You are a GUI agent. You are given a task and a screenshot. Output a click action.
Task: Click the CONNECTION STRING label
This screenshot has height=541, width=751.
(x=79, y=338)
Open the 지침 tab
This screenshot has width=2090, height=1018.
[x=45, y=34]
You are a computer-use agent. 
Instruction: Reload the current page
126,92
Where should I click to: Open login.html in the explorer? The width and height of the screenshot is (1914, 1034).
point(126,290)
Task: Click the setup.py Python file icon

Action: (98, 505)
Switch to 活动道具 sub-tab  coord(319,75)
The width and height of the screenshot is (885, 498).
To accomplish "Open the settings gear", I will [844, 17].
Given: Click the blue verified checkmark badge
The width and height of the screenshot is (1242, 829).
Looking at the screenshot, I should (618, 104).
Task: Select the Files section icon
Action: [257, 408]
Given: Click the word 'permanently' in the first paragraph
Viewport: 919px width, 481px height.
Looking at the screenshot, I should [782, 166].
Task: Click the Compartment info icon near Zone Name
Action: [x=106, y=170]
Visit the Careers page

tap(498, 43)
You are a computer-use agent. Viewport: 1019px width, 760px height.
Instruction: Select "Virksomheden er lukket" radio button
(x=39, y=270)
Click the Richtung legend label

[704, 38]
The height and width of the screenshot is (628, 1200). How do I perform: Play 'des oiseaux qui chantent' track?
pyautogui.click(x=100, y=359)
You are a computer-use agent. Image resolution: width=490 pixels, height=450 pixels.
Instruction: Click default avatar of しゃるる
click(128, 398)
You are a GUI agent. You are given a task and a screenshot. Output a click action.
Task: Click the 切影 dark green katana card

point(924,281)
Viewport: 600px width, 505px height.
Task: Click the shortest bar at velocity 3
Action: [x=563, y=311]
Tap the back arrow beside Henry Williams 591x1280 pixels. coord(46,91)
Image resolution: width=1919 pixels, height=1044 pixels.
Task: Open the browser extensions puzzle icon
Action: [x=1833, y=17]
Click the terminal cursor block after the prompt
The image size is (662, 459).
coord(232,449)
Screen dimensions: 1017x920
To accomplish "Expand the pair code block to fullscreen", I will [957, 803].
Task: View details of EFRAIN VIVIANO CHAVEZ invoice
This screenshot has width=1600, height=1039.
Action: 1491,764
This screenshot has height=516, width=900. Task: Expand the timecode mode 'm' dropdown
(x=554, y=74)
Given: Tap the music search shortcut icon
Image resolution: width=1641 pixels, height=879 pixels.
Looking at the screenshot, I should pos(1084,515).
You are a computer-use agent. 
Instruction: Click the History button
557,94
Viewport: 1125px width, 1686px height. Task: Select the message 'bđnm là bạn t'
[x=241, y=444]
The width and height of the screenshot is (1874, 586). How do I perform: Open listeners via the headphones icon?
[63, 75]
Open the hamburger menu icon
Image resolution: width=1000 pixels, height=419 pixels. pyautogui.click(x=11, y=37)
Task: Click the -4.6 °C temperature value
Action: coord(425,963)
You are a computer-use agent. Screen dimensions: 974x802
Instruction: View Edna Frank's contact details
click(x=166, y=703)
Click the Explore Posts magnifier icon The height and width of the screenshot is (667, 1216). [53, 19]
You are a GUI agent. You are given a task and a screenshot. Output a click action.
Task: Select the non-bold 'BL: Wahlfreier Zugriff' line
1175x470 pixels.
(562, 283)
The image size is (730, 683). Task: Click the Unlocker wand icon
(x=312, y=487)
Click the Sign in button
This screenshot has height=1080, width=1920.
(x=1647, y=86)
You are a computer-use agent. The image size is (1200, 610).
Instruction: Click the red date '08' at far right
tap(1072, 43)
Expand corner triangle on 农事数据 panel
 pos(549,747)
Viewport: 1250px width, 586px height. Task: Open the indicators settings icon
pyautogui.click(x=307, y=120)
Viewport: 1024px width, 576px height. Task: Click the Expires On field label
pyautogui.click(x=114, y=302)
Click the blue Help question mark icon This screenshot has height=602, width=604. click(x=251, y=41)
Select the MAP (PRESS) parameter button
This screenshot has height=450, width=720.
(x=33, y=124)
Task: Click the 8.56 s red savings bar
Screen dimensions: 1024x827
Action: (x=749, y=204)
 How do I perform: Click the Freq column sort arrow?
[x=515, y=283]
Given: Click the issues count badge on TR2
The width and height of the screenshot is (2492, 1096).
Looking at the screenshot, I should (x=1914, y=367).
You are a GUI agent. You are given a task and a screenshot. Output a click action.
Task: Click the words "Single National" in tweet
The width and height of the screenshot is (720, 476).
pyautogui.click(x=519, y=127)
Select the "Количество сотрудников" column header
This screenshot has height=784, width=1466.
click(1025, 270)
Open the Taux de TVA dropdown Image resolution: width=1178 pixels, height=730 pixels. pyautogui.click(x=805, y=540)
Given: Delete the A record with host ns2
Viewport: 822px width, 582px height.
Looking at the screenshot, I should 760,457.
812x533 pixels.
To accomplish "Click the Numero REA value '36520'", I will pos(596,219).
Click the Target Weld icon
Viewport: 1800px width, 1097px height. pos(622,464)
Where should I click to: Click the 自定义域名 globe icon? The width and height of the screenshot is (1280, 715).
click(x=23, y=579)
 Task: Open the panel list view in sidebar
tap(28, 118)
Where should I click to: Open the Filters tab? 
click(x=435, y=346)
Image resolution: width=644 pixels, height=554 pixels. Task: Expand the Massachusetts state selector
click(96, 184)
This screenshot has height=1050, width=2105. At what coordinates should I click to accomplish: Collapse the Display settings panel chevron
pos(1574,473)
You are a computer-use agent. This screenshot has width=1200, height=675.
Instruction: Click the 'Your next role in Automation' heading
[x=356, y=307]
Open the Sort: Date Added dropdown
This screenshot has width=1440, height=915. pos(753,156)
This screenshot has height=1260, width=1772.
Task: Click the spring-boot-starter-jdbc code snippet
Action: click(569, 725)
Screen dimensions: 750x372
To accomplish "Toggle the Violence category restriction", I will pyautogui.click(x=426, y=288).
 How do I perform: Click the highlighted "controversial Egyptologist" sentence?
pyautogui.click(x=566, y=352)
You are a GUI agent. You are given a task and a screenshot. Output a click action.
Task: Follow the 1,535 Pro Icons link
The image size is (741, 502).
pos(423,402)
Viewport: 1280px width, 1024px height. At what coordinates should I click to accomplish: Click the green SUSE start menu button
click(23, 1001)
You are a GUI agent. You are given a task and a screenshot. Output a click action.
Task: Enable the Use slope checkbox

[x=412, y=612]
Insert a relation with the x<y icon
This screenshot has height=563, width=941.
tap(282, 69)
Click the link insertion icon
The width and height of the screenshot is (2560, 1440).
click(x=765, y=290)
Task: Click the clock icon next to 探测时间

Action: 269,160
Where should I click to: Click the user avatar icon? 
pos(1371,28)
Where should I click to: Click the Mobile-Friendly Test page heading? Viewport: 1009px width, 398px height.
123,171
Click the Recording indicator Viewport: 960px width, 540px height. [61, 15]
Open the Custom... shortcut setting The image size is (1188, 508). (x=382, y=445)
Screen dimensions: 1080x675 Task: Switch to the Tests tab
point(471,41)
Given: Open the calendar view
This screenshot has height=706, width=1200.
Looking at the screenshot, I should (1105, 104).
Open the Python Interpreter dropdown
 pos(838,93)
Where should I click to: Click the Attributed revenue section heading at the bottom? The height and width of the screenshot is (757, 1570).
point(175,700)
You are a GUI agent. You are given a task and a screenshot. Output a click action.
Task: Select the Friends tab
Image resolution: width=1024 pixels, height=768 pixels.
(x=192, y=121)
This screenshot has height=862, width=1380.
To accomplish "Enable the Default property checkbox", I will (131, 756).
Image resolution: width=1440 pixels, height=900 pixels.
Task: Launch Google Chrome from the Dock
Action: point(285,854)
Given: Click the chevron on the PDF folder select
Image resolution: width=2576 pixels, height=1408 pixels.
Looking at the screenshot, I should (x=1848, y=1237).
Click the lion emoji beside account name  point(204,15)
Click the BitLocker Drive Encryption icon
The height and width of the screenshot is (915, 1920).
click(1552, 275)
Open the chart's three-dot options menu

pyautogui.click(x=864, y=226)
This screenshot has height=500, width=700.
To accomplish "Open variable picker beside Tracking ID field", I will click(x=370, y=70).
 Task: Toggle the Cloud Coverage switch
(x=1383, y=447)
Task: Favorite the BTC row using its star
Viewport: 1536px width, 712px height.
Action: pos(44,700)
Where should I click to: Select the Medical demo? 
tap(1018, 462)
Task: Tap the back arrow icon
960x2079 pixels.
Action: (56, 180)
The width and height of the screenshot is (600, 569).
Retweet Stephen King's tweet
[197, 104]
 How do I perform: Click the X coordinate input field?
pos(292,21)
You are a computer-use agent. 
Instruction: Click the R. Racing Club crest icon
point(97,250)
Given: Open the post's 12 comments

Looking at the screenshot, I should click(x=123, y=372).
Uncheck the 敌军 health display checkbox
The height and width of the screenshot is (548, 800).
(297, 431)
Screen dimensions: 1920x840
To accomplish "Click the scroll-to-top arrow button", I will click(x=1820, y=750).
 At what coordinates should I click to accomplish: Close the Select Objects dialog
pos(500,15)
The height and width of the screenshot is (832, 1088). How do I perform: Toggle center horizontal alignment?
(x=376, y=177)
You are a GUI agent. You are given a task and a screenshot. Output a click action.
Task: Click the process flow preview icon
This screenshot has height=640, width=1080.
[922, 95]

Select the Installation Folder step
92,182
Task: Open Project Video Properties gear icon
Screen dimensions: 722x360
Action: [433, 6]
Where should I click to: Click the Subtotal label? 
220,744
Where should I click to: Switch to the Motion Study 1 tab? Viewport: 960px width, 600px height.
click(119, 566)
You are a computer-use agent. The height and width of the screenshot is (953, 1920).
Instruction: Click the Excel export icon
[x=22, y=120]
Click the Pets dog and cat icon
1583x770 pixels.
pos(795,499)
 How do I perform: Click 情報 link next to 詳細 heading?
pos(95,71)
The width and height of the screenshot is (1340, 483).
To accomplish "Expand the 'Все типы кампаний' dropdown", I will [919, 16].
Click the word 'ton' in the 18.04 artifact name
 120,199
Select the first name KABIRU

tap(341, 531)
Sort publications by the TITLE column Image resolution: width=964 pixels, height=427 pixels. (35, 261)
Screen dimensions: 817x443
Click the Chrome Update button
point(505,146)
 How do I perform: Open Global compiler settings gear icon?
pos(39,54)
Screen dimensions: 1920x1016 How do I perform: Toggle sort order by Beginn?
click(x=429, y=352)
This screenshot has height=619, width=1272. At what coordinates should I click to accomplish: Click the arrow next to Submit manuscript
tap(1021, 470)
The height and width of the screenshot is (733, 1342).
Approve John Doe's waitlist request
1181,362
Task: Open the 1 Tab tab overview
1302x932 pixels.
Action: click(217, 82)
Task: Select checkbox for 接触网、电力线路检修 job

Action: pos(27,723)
========
Each line in the data that holds the string "computer" must be returned.

WRITTEN SOLUTION:
You are a computer-use agent. 
You are a computer-use agent. Viewport: 1019px width, 760px height.
You are a computer-use agent. Image resolution: width=490 pixels, height=450 pixels.
You are a computer-use agent. 
You are a computer-use agent. Screen dimensions: 974x802
You are a computer-use agent. The image size is (1200, 610).
You are a computer-use agent. This screenshot has width=1200, height=675.
You are a computer-use agent. 
You are a computer-use agent. The height and width of the screenshot is (953, 1920).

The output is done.